| HN Mirror

Y	Hacker News new \| ask \| show \| jobs

by godelski 794 days ago

This is not quite accurate, but complex because measurement is hard. The things they are being tested on are almost surely within the dataset. Let's take the bar exam for instance. Sure, we don't know what's in GPT data, but we know it has reddit, and we know reddit has many similar if not exact questions on it. We know that the first GPT4 did not have good semantic similarity matching because they just used a 3 substring matching on 50 chararcters (Appendix C) and they only consider the false positive nature. Then there's this line...

  The RLHF post-training dataset is vastly smaller than the pretraining set and unlikely to have any particular question contaminated. However we did not check explicitly.

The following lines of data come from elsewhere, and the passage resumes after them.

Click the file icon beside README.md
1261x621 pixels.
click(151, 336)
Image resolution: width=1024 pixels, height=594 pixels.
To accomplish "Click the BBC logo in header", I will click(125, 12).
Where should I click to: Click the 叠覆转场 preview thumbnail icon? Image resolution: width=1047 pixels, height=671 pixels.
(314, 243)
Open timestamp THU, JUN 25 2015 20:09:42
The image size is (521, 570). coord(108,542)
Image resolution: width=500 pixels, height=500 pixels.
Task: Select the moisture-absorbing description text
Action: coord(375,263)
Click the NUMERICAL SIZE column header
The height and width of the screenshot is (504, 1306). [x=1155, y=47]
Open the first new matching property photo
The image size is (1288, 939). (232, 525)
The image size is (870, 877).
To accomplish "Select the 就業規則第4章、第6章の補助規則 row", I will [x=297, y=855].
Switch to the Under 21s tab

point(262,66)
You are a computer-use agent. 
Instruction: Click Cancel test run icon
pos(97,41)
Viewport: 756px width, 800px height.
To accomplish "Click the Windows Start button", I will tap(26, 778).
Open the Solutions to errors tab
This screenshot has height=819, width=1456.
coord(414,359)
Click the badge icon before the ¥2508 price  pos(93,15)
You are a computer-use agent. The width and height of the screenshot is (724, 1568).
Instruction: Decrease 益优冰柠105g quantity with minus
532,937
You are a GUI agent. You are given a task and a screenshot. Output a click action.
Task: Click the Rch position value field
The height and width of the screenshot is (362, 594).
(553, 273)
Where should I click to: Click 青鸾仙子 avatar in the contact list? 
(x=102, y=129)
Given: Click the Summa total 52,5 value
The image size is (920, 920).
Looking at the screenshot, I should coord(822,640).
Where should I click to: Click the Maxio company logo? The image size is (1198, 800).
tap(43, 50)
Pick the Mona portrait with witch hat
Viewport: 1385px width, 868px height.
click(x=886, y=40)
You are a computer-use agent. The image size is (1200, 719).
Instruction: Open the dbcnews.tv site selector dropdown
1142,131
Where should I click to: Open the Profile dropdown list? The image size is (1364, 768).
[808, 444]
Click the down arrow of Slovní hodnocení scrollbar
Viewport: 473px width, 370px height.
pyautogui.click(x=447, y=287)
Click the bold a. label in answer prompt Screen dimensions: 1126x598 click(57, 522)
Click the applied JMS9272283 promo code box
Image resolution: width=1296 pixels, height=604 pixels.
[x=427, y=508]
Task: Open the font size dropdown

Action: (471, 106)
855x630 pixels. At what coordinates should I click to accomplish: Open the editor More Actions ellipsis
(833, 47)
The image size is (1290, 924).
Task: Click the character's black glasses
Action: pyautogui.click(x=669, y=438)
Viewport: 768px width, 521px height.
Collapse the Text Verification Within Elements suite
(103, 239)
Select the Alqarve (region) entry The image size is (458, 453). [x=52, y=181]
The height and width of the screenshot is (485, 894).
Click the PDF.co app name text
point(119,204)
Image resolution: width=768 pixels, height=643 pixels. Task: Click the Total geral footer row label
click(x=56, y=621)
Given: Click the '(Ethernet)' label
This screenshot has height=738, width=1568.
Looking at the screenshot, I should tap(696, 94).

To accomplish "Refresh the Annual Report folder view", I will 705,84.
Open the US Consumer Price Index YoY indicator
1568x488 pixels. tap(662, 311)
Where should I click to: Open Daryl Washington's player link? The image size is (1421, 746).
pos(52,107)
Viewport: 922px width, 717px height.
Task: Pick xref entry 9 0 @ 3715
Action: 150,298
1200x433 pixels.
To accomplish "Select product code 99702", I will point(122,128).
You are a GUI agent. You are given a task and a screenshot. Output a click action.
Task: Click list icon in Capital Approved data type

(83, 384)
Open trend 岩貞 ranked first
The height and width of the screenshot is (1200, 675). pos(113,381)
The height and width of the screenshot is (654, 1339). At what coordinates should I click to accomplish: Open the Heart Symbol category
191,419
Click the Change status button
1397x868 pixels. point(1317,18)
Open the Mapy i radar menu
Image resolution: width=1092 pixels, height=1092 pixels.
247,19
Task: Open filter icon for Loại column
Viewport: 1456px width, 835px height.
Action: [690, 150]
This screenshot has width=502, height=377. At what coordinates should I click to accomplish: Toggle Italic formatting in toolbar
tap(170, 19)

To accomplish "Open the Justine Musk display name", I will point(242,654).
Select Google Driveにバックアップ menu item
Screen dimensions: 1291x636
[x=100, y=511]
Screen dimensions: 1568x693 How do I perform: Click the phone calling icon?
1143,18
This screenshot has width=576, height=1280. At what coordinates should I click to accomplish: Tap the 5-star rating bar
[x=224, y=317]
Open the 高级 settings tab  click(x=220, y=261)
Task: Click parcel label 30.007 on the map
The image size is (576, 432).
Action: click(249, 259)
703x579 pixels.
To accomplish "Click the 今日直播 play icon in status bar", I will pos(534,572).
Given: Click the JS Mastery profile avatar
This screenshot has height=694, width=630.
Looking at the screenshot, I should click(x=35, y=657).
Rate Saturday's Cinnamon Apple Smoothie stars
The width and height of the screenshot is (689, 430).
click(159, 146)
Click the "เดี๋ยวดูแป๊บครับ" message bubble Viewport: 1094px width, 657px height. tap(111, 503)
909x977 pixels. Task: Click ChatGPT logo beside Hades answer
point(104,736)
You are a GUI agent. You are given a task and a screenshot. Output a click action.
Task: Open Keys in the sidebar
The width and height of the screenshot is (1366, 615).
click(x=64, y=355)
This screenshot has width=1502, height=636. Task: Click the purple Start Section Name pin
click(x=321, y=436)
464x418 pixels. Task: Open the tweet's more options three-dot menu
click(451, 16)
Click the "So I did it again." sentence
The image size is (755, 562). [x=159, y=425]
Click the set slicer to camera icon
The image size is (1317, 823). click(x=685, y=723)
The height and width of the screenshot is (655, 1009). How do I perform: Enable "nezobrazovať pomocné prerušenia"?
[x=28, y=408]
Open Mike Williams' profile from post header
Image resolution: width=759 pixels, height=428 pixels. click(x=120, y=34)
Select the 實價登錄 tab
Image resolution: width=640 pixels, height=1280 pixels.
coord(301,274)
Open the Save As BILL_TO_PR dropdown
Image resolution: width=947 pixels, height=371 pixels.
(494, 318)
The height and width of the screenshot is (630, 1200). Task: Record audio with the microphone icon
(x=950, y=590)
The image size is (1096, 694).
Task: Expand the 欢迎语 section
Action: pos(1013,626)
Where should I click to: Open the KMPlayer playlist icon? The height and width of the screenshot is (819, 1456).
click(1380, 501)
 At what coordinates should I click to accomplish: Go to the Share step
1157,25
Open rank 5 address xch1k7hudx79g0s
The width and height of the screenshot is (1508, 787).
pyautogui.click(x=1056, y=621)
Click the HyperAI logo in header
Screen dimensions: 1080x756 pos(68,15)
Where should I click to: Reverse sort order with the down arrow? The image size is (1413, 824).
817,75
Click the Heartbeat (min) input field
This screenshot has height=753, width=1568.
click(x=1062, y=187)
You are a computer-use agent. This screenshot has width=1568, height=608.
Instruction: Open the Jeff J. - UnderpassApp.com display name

But my favorite is the HumanEval. I'll just remind everyone that this was written by 60 authors, mostly from OpenAI

  We evaluate functional correctness on a set of 164 handwritten programming problems, which we call the HumanEval dataset. ... __It is important for these tasks to be hand-written, since our models are trained on a large fraction of GitHub, which already contains solutions to problems from a variety of sources.__

The problems? Well they're leetcode style... Can you tell me you can write leetcode style questions that

  Human Eval 2

  Prompt:
  def truncate_number(number: float) -> float: """ Given a positive floating point number, it can be decomposed into and integer part (largest integer smaller than given number) and decimals (leftover part always smaller than 1). Return the decimal part of the number. >>> truncate_number(3.5) 0.5 """ 

  Solution:
  return number % 1.0 

  Human Eval 4

  Prompt:
  from typing import List def mean_absolute_deviation(numbers: List[float]) -> float: """ For a given list of input numbers, calculate Mean Absolute Deviation around the mean of this dataset. Mean Absolute Deviation is the average absolute difference between each element and a centerpoint (mean in this case): MAD = average | x - x_mean | >>> mean_absolute_deviation([1.0, 2.0, 3.0, 4.0]) 1.0 """ 

  Solution
  mean = sum(numbers) / len(numbers) 
  return sum(abs(x - mean) for x in numbers) / len(numbers)

You really want to bet that that isn't on github? Because I'll bet you any dollar amount you want that there are solutions in near exact form that are on github prior to their cutoff date (Don't trust me, you can find them too. They're searchable even). Hell, I've poisoned the dataset here!

LLMs are (lossy) compression systems. So they're great for information retrieval. And a lot of what we consider intelligence (and possibly even creativity) is based on information retrieval. Doesn't mean these things are any less impressive but just a note on how we should be interpreting results and understanding the limitations of our tools. Measuring intelligence is a really difficult thing and we need to be aware that the term isn't universally agreed upon and so people are often talking past one another and also some people are conflating the differences as if they are the same.